这个高山乡,交通闭塞,自古活跃着两大工种:伐木和贩运。
伐木工,人称“柴夫佬”。邓赐友主编的《湖源风情》记述了他们进山伐木的规矩:
盖厂、搭棚、启工、上马,都要“捡日子”。厂里供着“鲁班仙师”等神位,伐前要备“三牲”祭山神,请人画符封山。伐木不说闲话,不呼人名,都用暗语联络。每10天改膳一次。开饭时,伙夫只叫三声“吃饭啦”。饭勺子要始终立在饭甑中间,谁碰倒,或掉筷子、打破碗,视为不祥之兆,全体当天不出工,工钱由肇事者负担。伐毕,柴夫头要在山场点烛、上香、摆供、挂红布,称为“谢山”“谢林主”,设宴酬谢工人,然后下马(散场)。

──────

▶ [任务] 接着续写讲高山乡柴夫佬进山伐木规矩的那段文字，从其末句之后写起。 下面各行取自另一来源。

▶ [数据摘录]

──────

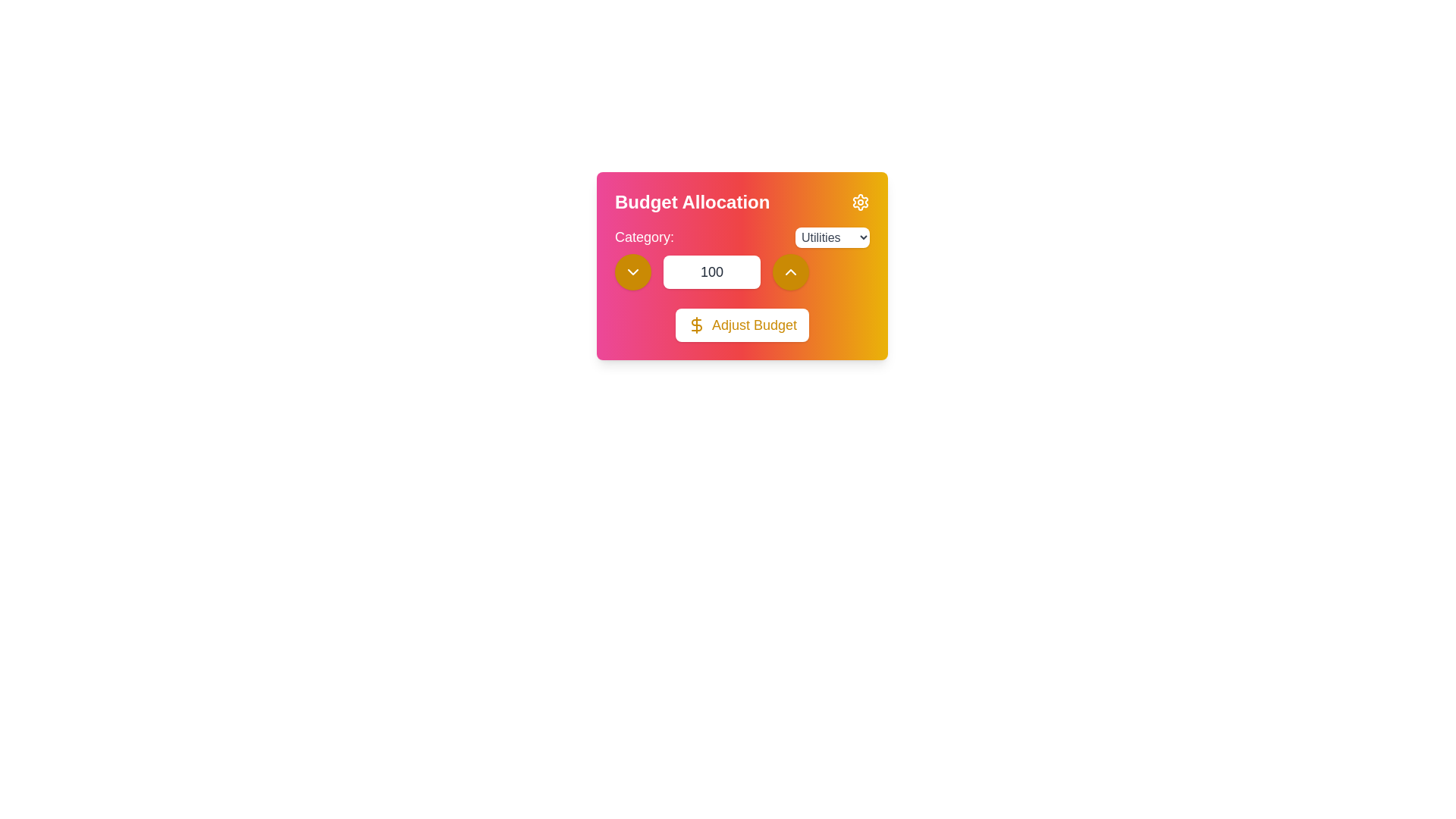 Image resolution: width=1456 pixels, height=819 pixels. Describe the element at coordinates (860, 201) in the screenshot. I see `the gear-shaped icon button with a yellow-orange color in the top right corner of the 'Budget Allocation' panel` at that location.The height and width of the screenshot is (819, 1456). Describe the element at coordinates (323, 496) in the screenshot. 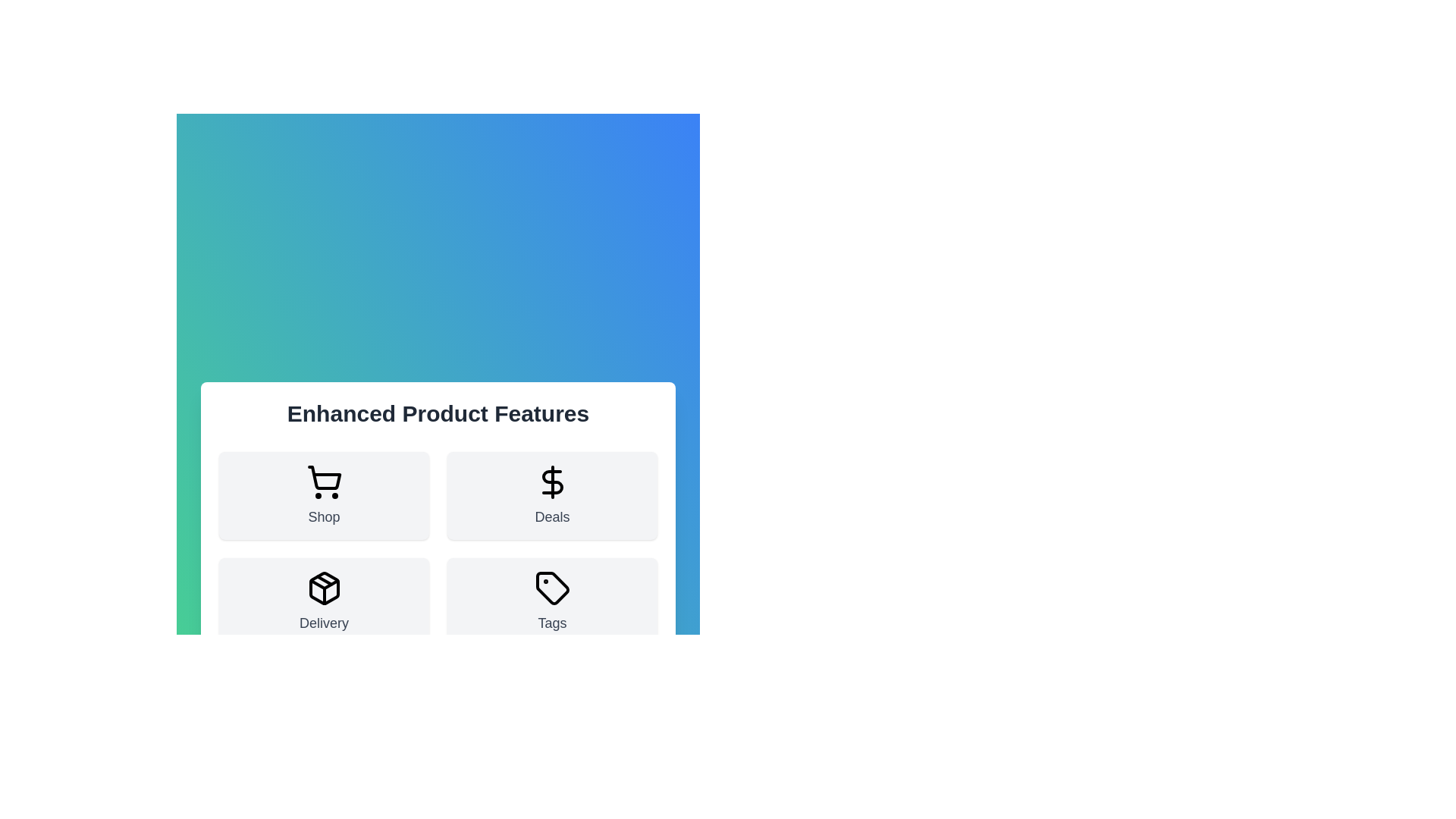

──────

▶ [书面回答]
挑夫长途贩运,行走路线为湖源、建设、太华、坑口、大田、仙逢、十八格、德化、永春、仙游或泉州。他们把湖源的土纸挑去闽南,再把食盐、糖类挑回,《挑夫吟》道出了他们的辛酸:
雨天湿衣晴天汗,早踏晨露晚观星;
路边小亭避风雨,石缝泉水比蜜甜。
崎岖山路难移步,上坡爬岭更难行。
最高要数十八格,晴天可望五龙顶……
湖源虽是小乡,但5个村毗连,居民集中,人气旺盛。每逢圩日,山下诸县邻村的山货,过去挑着,抬着,如今车载着,运送到湖源来交易。他们说,你们湖源四面都是腿啊,我们只好把东西摆上桌喽。
哦,湖源像一张大桌子,难怪善聚人气。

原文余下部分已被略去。